UN Reps horrified at babies' deaths ... offer support to Government
Shocking, painful and horrendous were some of the words used by United Nations representatives to describe the deaths of 18 babies within a four-month span at two of the island's top public hospitals.
"Very painful," declared Lone Hvass, United Nations Children's Fund (UNICEF) deputy repre-sentative, during a Gleaner Editors' Forum yesterday as she reacted to news of the flood of deaths.
"It is shocking!" echoed Sheila Rousseau, director, United Nations Population Fund (UNFPA) Sub-Regional Office for the Caribbean, who was part of a team of UN representatives who were at The Gleaner's North Street offices in Kingston to participate in the forum.
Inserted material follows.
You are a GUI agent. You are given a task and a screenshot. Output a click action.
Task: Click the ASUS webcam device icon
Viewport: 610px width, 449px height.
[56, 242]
Health Minister Dr Fenton Ferguson and his team have been called on to explain how 18 babies died within a four-month period at the St James-based Cornwall Regional Hospital and University Hospital of the West Indies in St Andrew.
MAINLY PREMATURE BABIES
Ferguson said he was not made aware of the deaths until late last week, even as health officials said that the infants, most of whom were born premature with compromised immune systems, perished from onslaughts of bacteria called klebsiella and serratia.
The team from the health ministry has been insisting that bacterial attacks on premature babies are not unusual - not only in Jamaica, but globally.
With UNICEF working to lower infant mortality in Jamaica, with some success, Hvass expressed anguish at the multiple deaths.
The mortality rate has reportedly dropped since the 1990s from 30 to 15 per 1,000.
"That number of deaths - 18 over four months - is horrendous," said Hvass. "The Ministry of Health needs to have a definitive explanation on what actually happened."
Hvass stressed that while the effects of bacterial attacks on premature babies was well-documented, 18 deaths were still shocking.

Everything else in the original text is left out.